Opinion

First Amendment Watch Roundtable: Floyd Abrams Responds to Louis Michael Seidman

Floyd Abrams
Floyd Abrams
Floyd Abrams is senior counsel in the New York law firm of Cahill Gordon & Reindel LLP and an adjunct professor at New York University School of Law. He has argued frequently in the Supreme Court in First Amendment cases ranging from the Pentagon Papers case to Citizens United. His clients have included the New York Times, ABC, NBC, CBS, CNN, The Nation, Reader’s Digest, Mediaite, the Brooklyn Museum, and many others. Abrams has taught at Yale Law School, Columbia Law School, and, for fifteen years, as the William J. Brennan, Jr., Visiting Professor of First Amendment Law at the Columbia Graduate School of Journalism. At Yale Law School he has founded the Floyd Abrams Institute for Freedom of Expression, which promotes freedom of speech and of the press.

Floyd Abrams Responds to Louis Michael Seidman’s “Can Free Speech Be Progressive?”
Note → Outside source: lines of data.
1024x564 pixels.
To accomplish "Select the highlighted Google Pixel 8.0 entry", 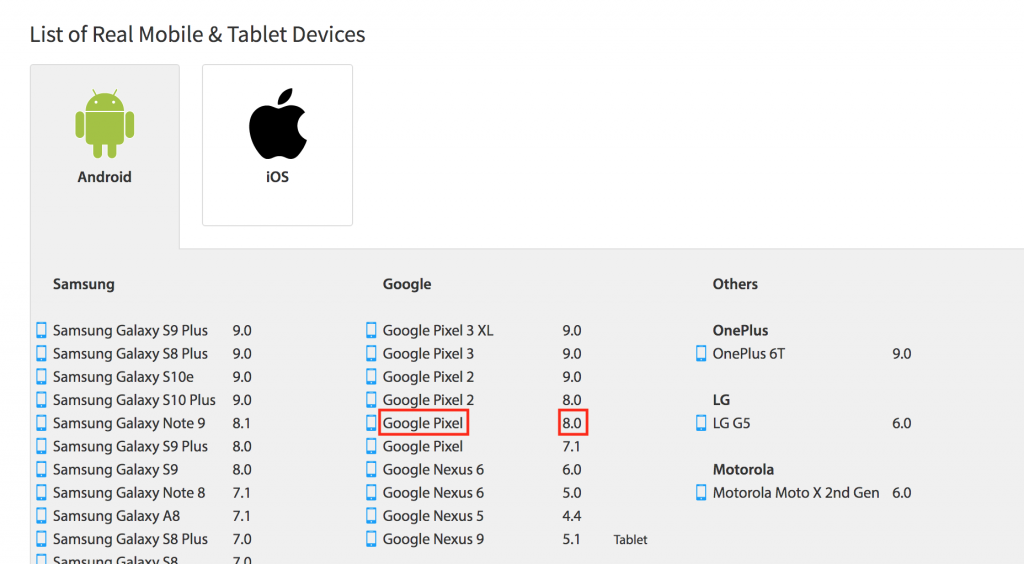I will 423,423.
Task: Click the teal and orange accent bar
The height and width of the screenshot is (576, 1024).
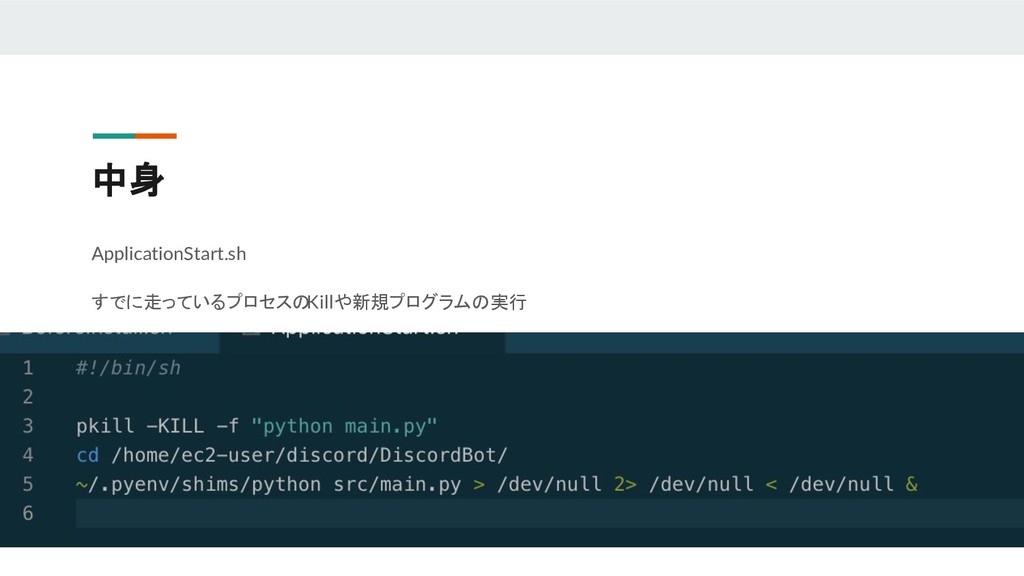Action: coord(135,136)
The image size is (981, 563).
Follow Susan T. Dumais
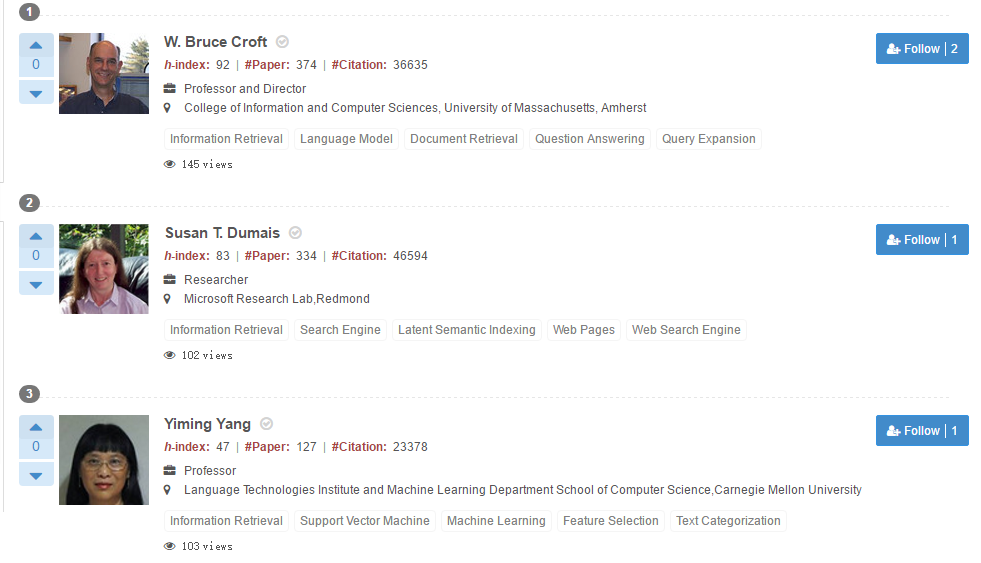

One cannot comment fairly about Professor ­­­­Seidman’s offering without understanding who his intended audience must have been. They seem to be progressive scholars, like himself, who abhor the current state of First Amendment law on the ground, as he puts it, that it has not been sufficiently “weaponized to advance progressive ends.” His mission, it seems, is to persuade them that any hopes they may have are utterly unrealistic that with only a few changes in membership of the Supreme Court, First Amendment law could come to serve as “a powerful sword that would actually promote progressive goals.”  Or that “the speech right could be refashioned so as to actually mandate progressive outcomes.” Those outcomes, he states, are ones in which “an activist government … strives to achieve the public good, including the correction of unjust distributions produced by the market” and the “dismantling” of certain “power hierarchies.”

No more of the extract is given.